===== Исходный текст

Мы не относимся к «groupy», да и слово «поклонница», вызывающее образы сентиментальных дамочек, падающих в обморок при виде своих кумиров, воспринимаем с долей иронии. Не просим автографов (разве что для читателей Нашей Газеты.сh), только однажды позволили себе сделать «селфи», оказавшись в зале рядом с Пласидо Доминго. Однако на концертах именно Юрия Темирканова и именно с его оркестром стараемся бывать при каждой возможности, а то и специально отправляемся для этого в Санкт-Петербург, в их родной прекрасный зал – получаются подарки самим себе, полученные от судьбы (украденные?) моменты счастья.
После двух очень разных и по-своему очень интересных концертов в Анси, о которых мы уже рассказывали, мы отправились в Люцерн, где в эти дни продолжается Летний фестиваль. Эти выступления – часть огромного гастрольного турне, в рамках которого оркестр исполняет шестнадцать программ, чего просто не бывает, ведь получается, практически в каждом концерте – новая программа. Для нас, слушателей, это, конечно, «праздник души, именины сердца», но для исполнителей – огромная нагрузка. Юрий Хатуевич признался, что причина такой щедрости – его собственное благодушие и … малая доля рассеянности. «Один организатор просит исполнить то-то произведение, и я соглашаюсь. Другой просит это, и я опять соглашаюсь. А когда в итоге составилась программа, и я на нее взглянул – ужаснулся!», - разводит он руками.

==========
===== Блок данных

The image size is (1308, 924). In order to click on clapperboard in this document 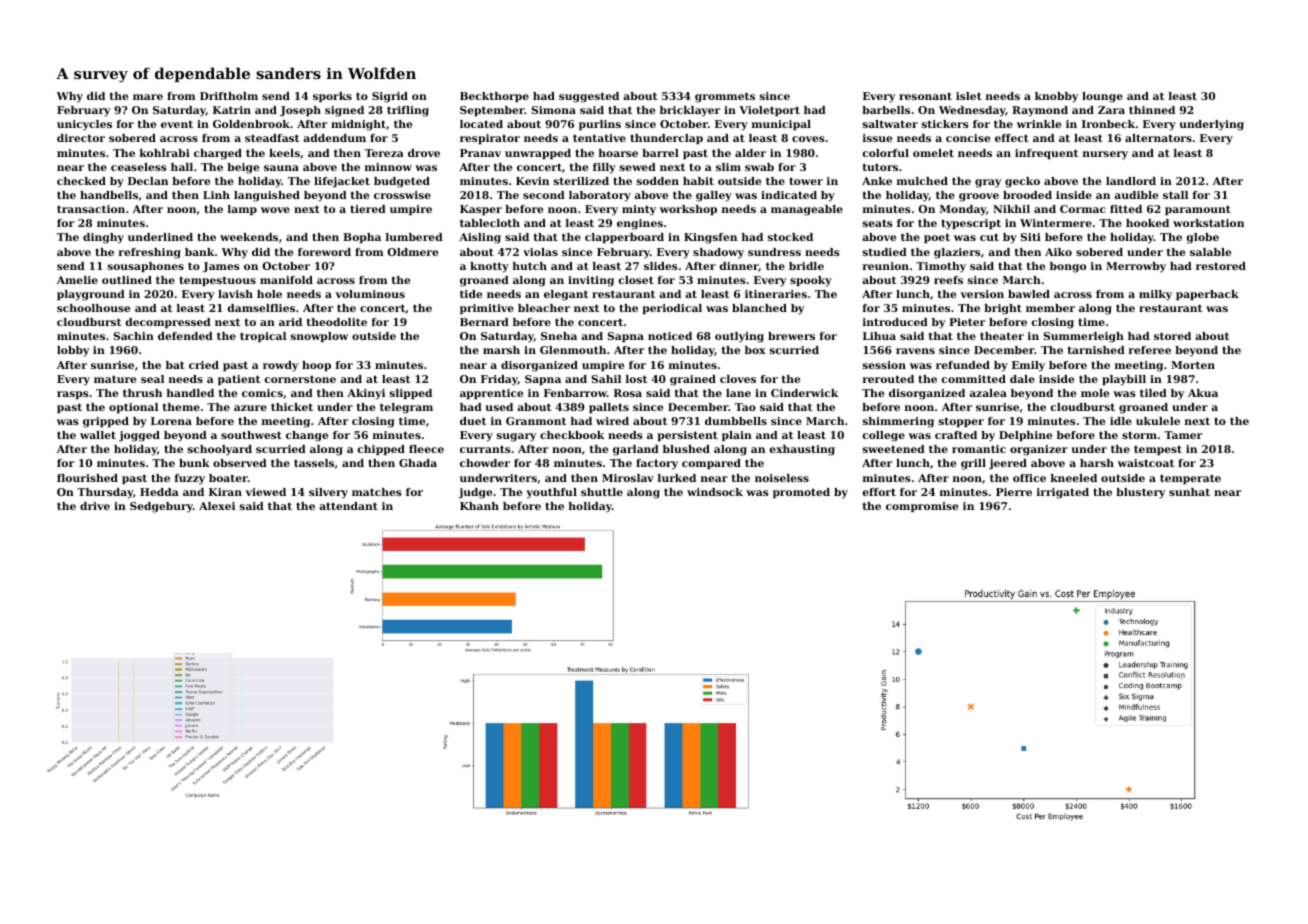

==========

- **Задания**
(1) Выпишите все города, которые упоминаются в тексте о концертах Темирканова.
(2) Сколько программ исполняет оркестр в рамках гастрольного турне, согласно тексту о концертах Темирканова?
(3) Перепишите фрагмент текста о концертах Темирканова, который открывается словами «После двух очень» и завершается словами «разводит он руками.», поменяв «Люцерн» на «Цюрих».
Листинг для заданий не понадобится.

- **Ответы**
(1) Санкт-Петербург, Анси, Люцерн

(2) Шестнадцать программ.

(3)
После двух очень разных и по-своему очень интересных концертов в Анси, о которых мы уже рассказывали, мы отправились в Цюрих, где в эти дни продолжается Летний фестиваль. Эти выступления – часть огромного гастрольного турне, в рамках которого оркестр исполняет шестнадцать программ, чего просто не бывает, ведь получается, практически в каждом концерте – новая программа. Для нас, слушателей, это, конечно, «праздник души, именины сердца», но для исполнителей – огромная нагрузка. Юрий Хатуевич признался, что причина такой щедрости – его собственное благодушие и … малая доля рассеянности. «Один организатор просит исполнить то-то произведение, и я соглашаюсь. Другой просит это, и я опять соглашаюсь. А когда в итоге составилась программа, и я на нее взглянул – ужаснулся!», - разводит он руками.